How is REST Different

Flexible

One of the remarkable characteristics of the world-wide-web is that every address on the web exposes exactly the same API - HTTP. That means, navigating through the world-wide-web, you just need a single API - HTTP.

Usually, RESTful API will send messages through the network using JSON. REST decoupled the payload request with the services that implement encoding and decoding of that request. Therefore, each service can easily integrate with any programming language they want as long as they implement the encoding and decoding on that payload.

HTTP doesn’t mandate a particular data format, but JSON is by far the most popular. JSON was initially designed to be a good match for how JavaScript represents data, but all programming languages support it.

JSON is an abstract format, and it is free of technology-specific constraints - the service doesn’t have to maintain various programming languages during integration.
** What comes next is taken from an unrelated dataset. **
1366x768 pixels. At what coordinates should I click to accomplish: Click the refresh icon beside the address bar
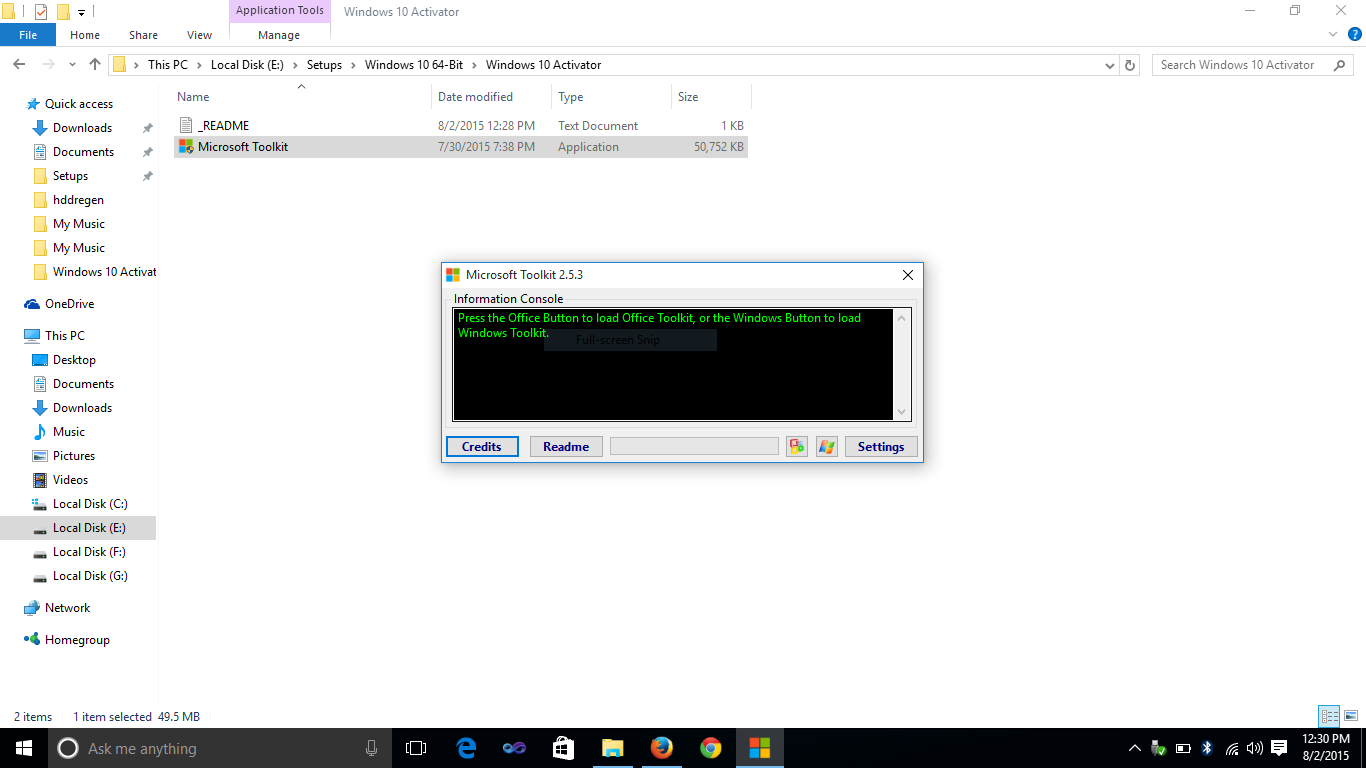1130,64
REST helps create rules for linking multiple entities together that are in different systems. For example, order service, price service, and payment service are all needed to be linked together to purchase an item or do a refund. To link this entity together, each of them needs to have a clear identity that can be referenced outside of the application. REST helps create a unified concept of URL, an identifier for a resource that is valid everywhere. In contrast to RPC-based APIs, the identity of an entity is expressed in the form of a local application. It burdens other services in the integrations process because they will need to understand the nuances of the local application.

Transparent

We want functions to be as transparent as possible. A transparent function decreases the number of bugs in the production environment.

It is useless to try making a remote service look too much like a local object in your programming language because it is fundamentally different.
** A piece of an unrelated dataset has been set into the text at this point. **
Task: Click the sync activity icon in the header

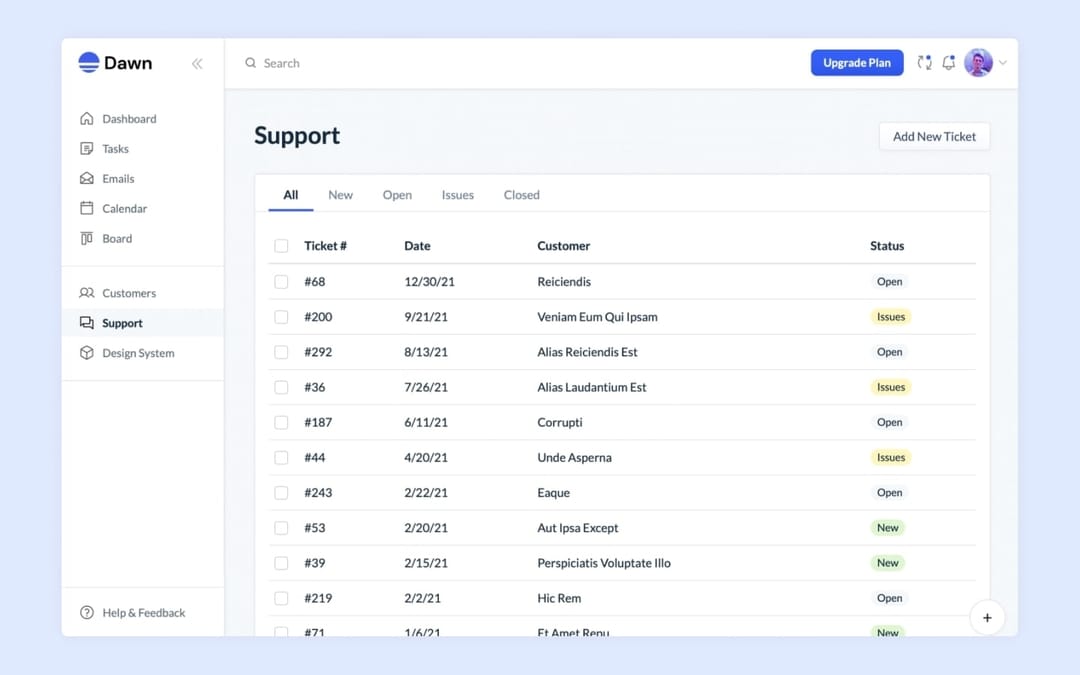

HTTP didn’t hide the fact that it’s a network protocol. If you are getting an identity reference from some third-party entity, you will do a GET call, and you can be sure that multiple GETs will not change the result of the service.

If you are trying to create something on a third-party entity, you will do a POST call. You know, if there is some error occurred during the process, you can see a network issue or a server error based on the HTTP status code.

Ease of Experiment

This point relates to the point of flexibility. Flexibility is king when we want to do fast prototypes and experimentation.

You can simply use a web browser or command-line tool, curl, without before setting up code generation or software installation. REST is also supported by all programming languages and has a vast ecosystem of tools available, such as servers, caches, load balancers, monitoring, debugging tools, testing tools, etc.

Does that mean RPC is dead

Despite the above problems, the RPC framework isn’t going away. New frameworks that build on top of the RPC framework address these problems. For example, Thrift and Avro come with RPC support included. gRPC is an RPC implementation using Protocol Buffers. Finagle uses thrift.

This new generation of RPC frameworks is more explicit that a remote request is different from a local function call. For instance, Finagle uses futures to encapsulate asynchronous actions that may fail. Futures creates an abstraction to simplify calling multiple service calls and combine their result afterward (using traverse or sequence).

Another advantage of RPC is that it is much more compact than REST by using binary encoding format to send requests. Hence, it is more memory efficient than REST.

Pick the API style that fits your Goals

Suppose your goal is to create an API that can communicate between two services of the same organization within the same data center. In that case, RPC or gRPC may be an excellent choice for designing and implementing your API.

RPC helps make sending a request within services in the data center much more efficient than REST.

If your services want to expose public APIs or create isolation, then using HTTP and REST API can provide more extensibility in your system. Anyone who knows HTTP from the standard documents will be able to use your APIs.